BitGo e Galaxy Digital estão continuando sua batalha judicial sobre o colapso de um acordo de aquisição de US$ 1,2 bilhão que antes era esperado se tornar a maior fusão da indústria de criptomoedas.
Durante os procedimentos desta semana no Tribunal de Chancery de Delaware, a BitGo argumentou que a Galaxy recuou da transação em 2022 e agora busca pelo menos US$ 100 milhões em danos, segundo a Bloomberg.
Dura Batalha Legal
A empresa de custódia de criptomoedas afirma que a Galaxy não fez esforços razoáveis para concluir a fusão e também ocultou informações sobre investigações das autoridades dos EUA que poderiam ter afetado sua capacidade de obter aprovação regulatória para o acordo. O fundador e CEO da Galaxy, Michael Novogratz, contestou essas alegações em tribunal. Ele argumentou que as investigações não envolviam a Galaxy e não tiveram impacto no processo de aprovação relacionado à fusão.
A aquisição foi inicialmente anunciada em maio de 2021. Sob o acordo proposto, o co-fundador e CEO da BitGo, Mike Belshe, deveria se juntar à Galaxy como vice-CEO e ocupar uma vaga no conselho da empresa. A entidade combinada também planejava listar ações na Nasdaq, o que exigia aprovação da SEC dos EUA.
No entanto, o acordo começou a enfrentar obstáculos à medida que os mercados de criptomoedas enfraqueceram em 2022 e os reguladores aumentaram a fiscalização sobre o setor.
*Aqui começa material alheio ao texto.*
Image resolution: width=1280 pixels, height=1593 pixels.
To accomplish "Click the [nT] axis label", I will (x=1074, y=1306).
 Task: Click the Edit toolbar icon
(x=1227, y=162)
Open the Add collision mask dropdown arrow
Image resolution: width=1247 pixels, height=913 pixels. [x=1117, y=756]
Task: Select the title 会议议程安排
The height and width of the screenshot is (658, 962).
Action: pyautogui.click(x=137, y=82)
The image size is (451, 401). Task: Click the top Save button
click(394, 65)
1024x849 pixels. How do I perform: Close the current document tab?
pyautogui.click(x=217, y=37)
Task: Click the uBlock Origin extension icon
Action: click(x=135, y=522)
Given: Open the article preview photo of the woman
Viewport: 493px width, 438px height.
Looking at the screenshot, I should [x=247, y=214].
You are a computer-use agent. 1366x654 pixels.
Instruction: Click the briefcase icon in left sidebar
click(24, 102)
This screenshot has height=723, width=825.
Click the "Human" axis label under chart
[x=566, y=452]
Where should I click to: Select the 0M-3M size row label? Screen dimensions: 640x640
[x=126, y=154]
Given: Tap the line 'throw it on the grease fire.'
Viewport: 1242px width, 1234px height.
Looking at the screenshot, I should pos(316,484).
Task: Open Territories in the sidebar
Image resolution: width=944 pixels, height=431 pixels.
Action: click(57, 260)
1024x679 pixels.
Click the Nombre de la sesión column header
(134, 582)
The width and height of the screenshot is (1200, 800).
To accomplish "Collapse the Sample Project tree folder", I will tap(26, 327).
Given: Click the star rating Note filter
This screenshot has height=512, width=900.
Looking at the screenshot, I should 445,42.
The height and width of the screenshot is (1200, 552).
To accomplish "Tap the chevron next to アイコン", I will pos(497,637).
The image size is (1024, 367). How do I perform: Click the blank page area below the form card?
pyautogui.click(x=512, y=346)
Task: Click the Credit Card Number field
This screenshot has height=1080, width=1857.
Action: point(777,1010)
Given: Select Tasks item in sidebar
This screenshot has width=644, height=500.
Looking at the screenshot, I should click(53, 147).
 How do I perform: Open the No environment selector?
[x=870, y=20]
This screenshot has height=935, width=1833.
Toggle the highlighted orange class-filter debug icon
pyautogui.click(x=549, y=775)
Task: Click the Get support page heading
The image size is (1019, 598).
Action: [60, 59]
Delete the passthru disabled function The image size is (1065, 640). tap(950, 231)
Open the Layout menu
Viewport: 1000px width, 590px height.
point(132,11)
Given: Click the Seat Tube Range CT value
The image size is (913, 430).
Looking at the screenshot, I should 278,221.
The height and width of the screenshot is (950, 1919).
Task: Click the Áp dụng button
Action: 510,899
De acordo com o testemunho no tribunal, ambas as empresas acabaram se preocupando de que a SEC, então chefiada por Gary Gensler, não aprovaria a transação. Na tentativa de evitar obstáculos relacionados à SEC e avançar com o acordo, Novogratz disse que a Galaxy chegou a explorar a reestruturação da fusão pelo Canadá, onde a empresa já era publicamente listada.
Prazo de auditoria perdido
A Galaxy encerrou a aquisição em agosto de 2022. Na época, afirmou que a BitGo não forneceu demonstrações financeiras auditadas para 2021 até o prazo de 31 de julho estabelecido no acordo de fusão. A empresa disse na época que a falta de cumprimento do prazo significava que não era obrigada a pagar uma taxa de rescisão.
Por outro lado, a BitGo negou repetidamente essas alegações e mantém que os documentos necessários foram entregues. Durante o testemunho no início desta semana, Belshe disse que a explicação pública da Galaxy para encerrar o acordo foi “extremamente danosa”, pois criou a impressão de que a empresa não conseguia completar uma auditoria.